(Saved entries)

☆ ☆ ☆

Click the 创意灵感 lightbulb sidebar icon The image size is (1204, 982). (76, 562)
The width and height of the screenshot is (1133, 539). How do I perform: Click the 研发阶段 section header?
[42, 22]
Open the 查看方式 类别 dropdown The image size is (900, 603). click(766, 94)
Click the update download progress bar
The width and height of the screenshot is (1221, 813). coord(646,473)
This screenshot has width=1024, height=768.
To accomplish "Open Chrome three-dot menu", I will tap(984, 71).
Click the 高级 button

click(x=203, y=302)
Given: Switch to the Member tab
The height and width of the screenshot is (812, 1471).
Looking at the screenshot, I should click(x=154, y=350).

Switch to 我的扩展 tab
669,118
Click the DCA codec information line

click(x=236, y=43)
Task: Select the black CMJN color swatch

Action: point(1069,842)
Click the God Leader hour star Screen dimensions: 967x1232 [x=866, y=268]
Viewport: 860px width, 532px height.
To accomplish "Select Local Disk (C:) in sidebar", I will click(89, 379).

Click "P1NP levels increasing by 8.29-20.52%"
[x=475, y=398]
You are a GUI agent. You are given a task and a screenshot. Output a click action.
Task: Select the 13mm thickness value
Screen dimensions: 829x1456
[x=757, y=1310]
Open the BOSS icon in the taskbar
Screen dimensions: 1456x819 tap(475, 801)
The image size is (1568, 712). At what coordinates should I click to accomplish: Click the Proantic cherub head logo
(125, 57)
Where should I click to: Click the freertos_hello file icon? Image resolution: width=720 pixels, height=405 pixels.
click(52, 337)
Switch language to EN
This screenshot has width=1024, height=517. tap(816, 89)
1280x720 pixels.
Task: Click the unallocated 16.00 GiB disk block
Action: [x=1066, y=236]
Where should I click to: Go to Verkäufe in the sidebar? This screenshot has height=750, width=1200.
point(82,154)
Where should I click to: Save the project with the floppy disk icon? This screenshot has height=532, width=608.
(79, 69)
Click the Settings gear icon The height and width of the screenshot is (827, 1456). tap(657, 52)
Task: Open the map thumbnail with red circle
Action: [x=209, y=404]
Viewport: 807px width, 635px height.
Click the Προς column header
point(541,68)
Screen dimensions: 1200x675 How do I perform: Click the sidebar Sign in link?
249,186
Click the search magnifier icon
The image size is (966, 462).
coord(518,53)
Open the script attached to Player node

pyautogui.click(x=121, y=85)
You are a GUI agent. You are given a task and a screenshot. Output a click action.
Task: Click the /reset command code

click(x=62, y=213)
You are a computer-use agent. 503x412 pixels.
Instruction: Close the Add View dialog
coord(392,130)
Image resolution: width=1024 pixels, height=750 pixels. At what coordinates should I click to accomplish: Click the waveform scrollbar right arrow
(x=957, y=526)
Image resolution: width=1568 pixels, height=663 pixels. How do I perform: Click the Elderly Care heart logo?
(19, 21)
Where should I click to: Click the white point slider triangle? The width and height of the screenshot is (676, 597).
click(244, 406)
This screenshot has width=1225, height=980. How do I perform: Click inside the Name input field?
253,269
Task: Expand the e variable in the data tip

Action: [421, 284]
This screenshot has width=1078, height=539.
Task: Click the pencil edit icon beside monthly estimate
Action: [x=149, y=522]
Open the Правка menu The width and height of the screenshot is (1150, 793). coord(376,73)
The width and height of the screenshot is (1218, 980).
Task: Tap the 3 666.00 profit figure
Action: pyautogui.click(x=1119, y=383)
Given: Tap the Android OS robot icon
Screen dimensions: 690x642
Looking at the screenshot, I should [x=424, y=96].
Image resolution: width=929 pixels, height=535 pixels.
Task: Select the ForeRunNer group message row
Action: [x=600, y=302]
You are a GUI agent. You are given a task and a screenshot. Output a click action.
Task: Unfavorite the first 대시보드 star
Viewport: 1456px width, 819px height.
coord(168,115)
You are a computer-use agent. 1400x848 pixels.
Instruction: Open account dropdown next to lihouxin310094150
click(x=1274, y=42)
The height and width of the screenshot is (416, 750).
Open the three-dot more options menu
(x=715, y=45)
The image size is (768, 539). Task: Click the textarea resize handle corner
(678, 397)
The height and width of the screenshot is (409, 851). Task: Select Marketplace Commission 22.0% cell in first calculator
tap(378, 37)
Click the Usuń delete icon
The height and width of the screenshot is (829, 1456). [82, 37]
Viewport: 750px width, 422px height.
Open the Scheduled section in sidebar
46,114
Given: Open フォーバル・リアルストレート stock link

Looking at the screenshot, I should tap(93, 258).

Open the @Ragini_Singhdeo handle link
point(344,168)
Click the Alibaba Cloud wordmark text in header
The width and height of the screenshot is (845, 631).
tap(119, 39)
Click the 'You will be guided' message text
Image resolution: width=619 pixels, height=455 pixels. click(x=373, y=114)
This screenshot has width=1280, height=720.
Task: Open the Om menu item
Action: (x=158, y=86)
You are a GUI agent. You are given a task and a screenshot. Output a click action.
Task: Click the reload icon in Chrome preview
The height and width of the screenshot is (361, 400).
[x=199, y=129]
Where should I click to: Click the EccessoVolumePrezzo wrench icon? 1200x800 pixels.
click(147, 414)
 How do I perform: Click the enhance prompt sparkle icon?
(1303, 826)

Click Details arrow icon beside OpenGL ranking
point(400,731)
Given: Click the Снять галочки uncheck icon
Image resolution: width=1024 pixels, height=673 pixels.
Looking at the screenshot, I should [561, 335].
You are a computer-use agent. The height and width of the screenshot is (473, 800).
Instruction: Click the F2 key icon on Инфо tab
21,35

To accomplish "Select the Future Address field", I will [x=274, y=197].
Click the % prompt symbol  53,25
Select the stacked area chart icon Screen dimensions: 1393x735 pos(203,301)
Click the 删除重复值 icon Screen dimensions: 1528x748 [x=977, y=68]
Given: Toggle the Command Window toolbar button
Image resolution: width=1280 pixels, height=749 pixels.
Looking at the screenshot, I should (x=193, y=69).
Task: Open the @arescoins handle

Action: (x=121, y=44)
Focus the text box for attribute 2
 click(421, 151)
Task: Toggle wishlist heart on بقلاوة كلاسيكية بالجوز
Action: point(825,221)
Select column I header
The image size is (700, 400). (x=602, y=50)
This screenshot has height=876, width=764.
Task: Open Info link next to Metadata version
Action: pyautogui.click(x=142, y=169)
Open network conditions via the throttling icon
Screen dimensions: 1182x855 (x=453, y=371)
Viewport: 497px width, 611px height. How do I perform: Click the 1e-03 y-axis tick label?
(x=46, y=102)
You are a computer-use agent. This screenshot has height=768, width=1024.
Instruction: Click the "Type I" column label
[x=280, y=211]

☆ ☆ ☆

• Task to complete
Copy the entries above exactly, but only from the line holding "Task: Unfavorite the first 대시보드 star" through the line holding "Given: Toggle the", both included.

• Answer area
Task: Unfavorite the first 대시보드 star
Viewport: 1456px width, 819px height.
coord(168,115)
You are a computer-use agent. 1400x848 pixels.
Instruction: Open account dropdown next to lihouxin310094150
click(x=1274, y=42)
The height and width of the screenshot is (416, 750).
Open the three-dot more options menu
(x=715, y=45)
The image size is (768, 539). Task: Click the textarea resize handle corner
(678, 397)
The height and width of the screenshot is (409, 851). Task: Select Marketplace Commission 22.0% cell in first calculator
tap(378, 37)
Click the Usuń delete icon
The height and width of the screenshot is (829, 1456). [82, 37]
Viewport: 750px width, 422px height.
Open the Scheduled section in sidebar
46,114
Given: Open フォーバル・リアルストレート stock link

Looking at the screenshot, I should tap(93, 258).

Open the @Ragini_Singhdeo handle link
point(344,168)
Click the Alibaba Cloud wordmark text in header
The width and height of the screenshot is (845, 631).
tap(119, 39)
Click the 'You will be guided' message text
Image resolution: width=619 pixels, height=455 pixels. click(x=373, y=114)
This screenshot has width=1280, height=720.
Task: Open the Om menu item
Action: (x=158, y=86)
You are a GUI agent. You are given a task and a screenshot. Output a click action.
Task: Click the reload icon in Chrome preview
The height and width of the screenshot is (361, 400).
[x=199, y=129]
Where should I click to: Click the EccessoVolumePrezzo wrench icon? 1200x800 pixels.
click(147, 414)
 How do I perform: Click the enhance prompt sparkle icon?
(1303, 826)

Click Details arrow icon beside OpenGL ranking
point(400,731)
Given: Click the Снять галочки uncheck icon
Image resolution: width=1024 pixels, height=673 pixels.
Looking at the screenshot, I should [561, 335].
You are a computer-use agent. The height and width of the screenshot is (473, 800).
Instruction: Click the F2 key icon on Инфо tab
21,35

To accomplish "Select the Future Address field", I will [x=274, y=197].
Click the % prompt symbol  53,25
Select the stacked area chart icon Screen dimensions: 1393x735 pos(203,301)
Click the 删除重复值 icon Screen dimensions: 1528x748 [x=977, y=68]
Given: Toggle the Command Window toolbar button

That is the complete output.